Probabilistic Streamflow Forecasts: How to Interpret HydroForecast’s Confidence Intervals
HydroForecast is a probabilistic model, which means that we provide a range of streamflow values to expect and the likelihood of each potential flow to occur. Below is an example image of the HydroForecast dashboard, which has the mean predicted flow value represented by the dark blue line and the shaded dark blue and light blue, 50% and 90%, confidence intervals surrounding the mean.
This means that there is a 50% chance flows will fall within the dark blue shaded region and a 90% likelihood flows will occur within the light blue shaded region.
When thinking about a probability distribution, the 90% confidence interval represents the range of values within the lower 0.05 quantile and the upper 0.95 quantile, as shown in the schematic below.
Another way to think of the boundaries of the 90% confidence interval is that 95% of the streamflow predictions fall above the lower bound and 5% will exceed the upper bound.
Accessing the Full Range of Possibilities
Even though we only display the 50% and 90% confidence intervals in the dashboard, you can also access more confidence intervals from our API. We provide the following in our API (in parentheses is the parameter you would query):
- Quantile 0.99 (discharge_q0.99)
- Quantile 0.975 (discharge_q0.975)
- Quantile 0.95 (discharge_q0.95)
- Quantile 0.9 (discharge_q0.9)
- Quantile 0.75 (discharge_q0.75)
- Mean flow predictions (discharge_mean)
- Median flow predictions (discharge_q0.5)

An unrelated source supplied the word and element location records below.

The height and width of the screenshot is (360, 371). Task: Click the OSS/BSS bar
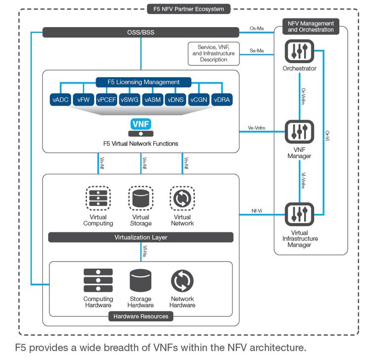coord(140,32)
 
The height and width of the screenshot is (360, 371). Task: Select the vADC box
coord(60,100)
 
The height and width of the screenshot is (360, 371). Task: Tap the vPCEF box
coord(106,100)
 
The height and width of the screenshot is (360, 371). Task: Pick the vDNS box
coord(175,100)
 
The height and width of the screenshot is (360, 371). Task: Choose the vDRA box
coord(221,100)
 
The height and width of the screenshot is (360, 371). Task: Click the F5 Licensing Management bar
coord(143,82)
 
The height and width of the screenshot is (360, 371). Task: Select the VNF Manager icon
coord(299,132)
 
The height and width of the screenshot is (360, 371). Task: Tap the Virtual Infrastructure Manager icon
coord(299,214)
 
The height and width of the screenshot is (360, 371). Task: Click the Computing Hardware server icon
coord(98,281)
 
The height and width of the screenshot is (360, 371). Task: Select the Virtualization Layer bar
coord(140,237)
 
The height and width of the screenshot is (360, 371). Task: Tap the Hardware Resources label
coord(140,316)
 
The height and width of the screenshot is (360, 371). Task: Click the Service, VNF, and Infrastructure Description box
coord(214,53)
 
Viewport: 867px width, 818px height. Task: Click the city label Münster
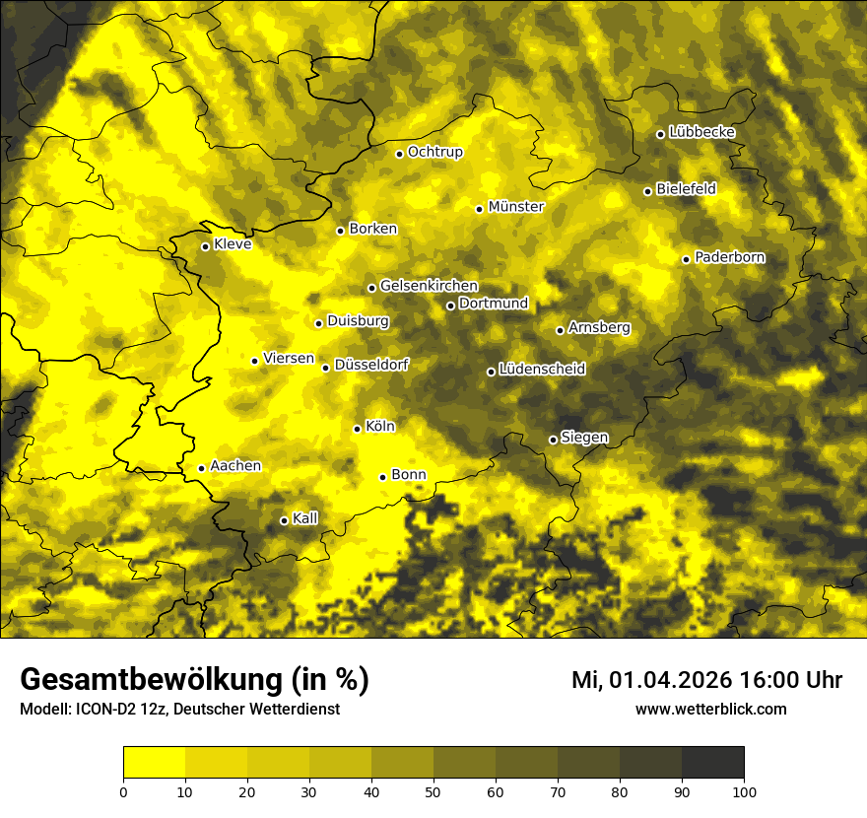(x=516, y=207)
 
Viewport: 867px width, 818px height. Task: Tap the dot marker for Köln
(x=357, y=429)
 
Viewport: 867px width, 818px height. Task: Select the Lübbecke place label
(x=701, y=132)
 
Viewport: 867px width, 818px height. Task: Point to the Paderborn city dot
(x=686, y=259)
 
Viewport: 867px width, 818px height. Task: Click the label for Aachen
(x=235, y=466)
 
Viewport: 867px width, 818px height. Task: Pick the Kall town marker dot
(x=284, y=520)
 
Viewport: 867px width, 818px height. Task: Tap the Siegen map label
(x=584, y=438)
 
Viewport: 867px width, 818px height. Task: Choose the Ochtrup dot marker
(x=399, y=154)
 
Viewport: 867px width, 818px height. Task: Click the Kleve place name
(x=233, y=244)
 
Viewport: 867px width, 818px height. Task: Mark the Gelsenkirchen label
(x=429, y=286)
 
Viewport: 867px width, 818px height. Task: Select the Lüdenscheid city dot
(x=491, y=372)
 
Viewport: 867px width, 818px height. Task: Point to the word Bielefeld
(x=686, y=188)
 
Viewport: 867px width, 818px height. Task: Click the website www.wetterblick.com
(x=710, y=710)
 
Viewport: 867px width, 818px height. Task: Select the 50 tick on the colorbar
(x=434, y=790)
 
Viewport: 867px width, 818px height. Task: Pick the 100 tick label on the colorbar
(x=744, y=790)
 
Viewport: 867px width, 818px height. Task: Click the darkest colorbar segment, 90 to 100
(x=712, y=762)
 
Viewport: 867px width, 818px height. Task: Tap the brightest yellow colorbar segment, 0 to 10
(x=154, y=762)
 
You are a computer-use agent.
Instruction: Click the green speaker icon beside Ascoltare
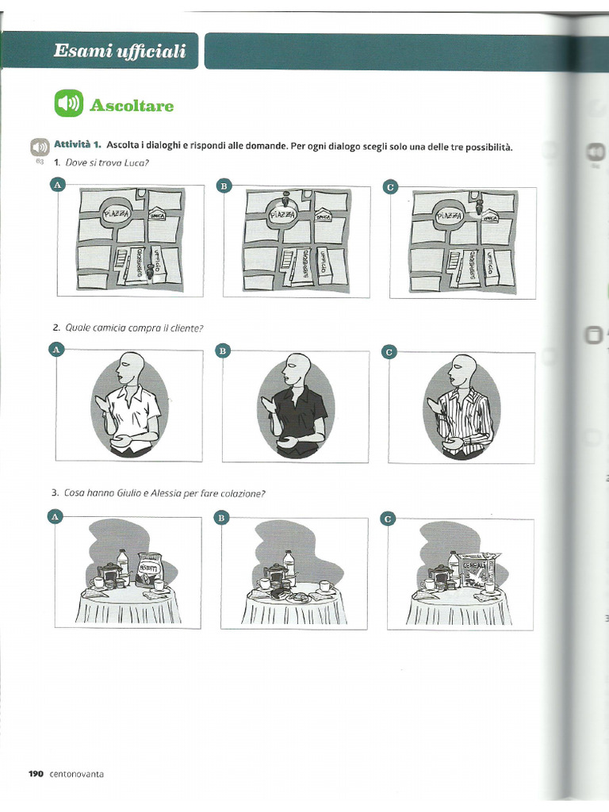point(69,104)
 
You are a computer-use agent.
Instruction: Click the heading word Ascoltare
point(132,105)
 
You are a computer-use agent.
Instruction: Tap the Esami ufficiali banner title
point(120,52)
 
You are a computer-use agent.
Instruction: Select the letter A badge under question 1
point(56,185)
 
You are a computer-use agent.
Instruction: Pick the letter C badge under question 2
point(389,350)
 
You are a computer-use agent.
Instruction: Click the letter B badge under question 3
point(223,518)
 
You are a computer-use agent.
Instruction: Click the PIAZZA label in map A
point(116,215)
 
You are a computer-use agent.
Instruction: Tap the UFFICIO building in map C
point(491,265)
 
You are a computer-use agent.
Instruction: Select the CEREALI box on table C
point(479,568)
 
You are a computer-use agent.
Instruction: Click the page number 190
point(35,774)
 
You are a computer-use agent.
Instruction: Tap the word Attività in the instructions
point(74,145)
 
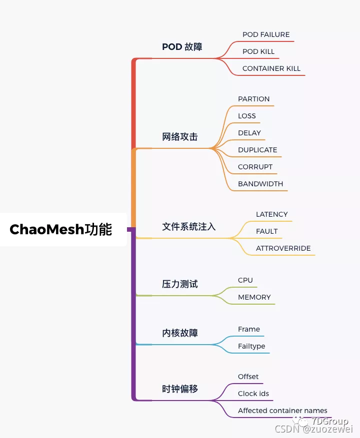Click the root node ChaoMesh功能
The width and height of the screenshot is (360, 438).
pyautogui.click(x=61, y=229)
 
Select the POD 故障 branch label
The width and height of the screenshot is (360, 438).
pyautogui.click(x=182, y=47)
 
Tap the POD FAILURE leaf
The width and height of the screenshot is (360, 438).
pyautogui.click(x=266, y=34)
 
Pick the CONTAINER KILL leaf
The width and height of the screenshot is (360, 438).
pyautogui.click(x=272, y=68)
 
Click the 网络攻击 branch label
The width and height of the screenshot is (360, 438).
pyautogui.click(x=180, y=136)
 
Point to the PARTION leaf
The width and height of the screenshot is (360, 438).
pyautogui.click(x=254, y=99)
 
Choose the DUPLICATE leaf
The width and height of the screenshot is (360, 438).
pyautogui.click(x=258, y=150)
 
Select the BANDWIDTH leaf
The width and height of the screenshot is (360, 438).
pyautogui.click(x=260, y=184)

- Quantile 0.25 (discharge_q0.25)
- Quantile 0.1 (discharge_q0.1)
- Quantile 0.05 (discharge_q0.05)
- Quantile 0.025 (discharge_q0.025)
- Quantile 0.01 (discharge_q0.01)
To learn more about how to access these values from the API see our support doc page.
How to Use Confidence Intervals
In general, we advise customers to use our mean flow predictions. However, the confidence intervals are especially valuable when making operational decisions in cases where the weather forecasts may not agree. Generally speaking, when you’re deciding what to wear in the morning and one weather forecast says it will rain, another app says clear skies and another says mist, you might carry an umbrella just in case. If every weather app says clear skies and sunny, it’s probably safe to leave the umbrella at home.
Looking at the cumulative rainfall schematic in the HydroForecast Dashboard is a great way to assess whether or not the weather inputs are agreeing. In the schematic below, we show an example where four different weather models all predict precipitation, but varying levels of intensity. On this occasion, we anticipate wider confidence intervals because the predicted precipitation inputs that directly feed into HydroForecast would result in a greater uncertainty.
Temperature forecasts is another key weather input into HydroForecast that offers insight into the range of streamflow predictions to expect. In the case below, we show how on March 23rd two weather forecasts predicted temperatures above freezing, where one stays below freezing later than the others. This is another example of when varying weather inputs and uncertainties can feed into wider confidence intervals.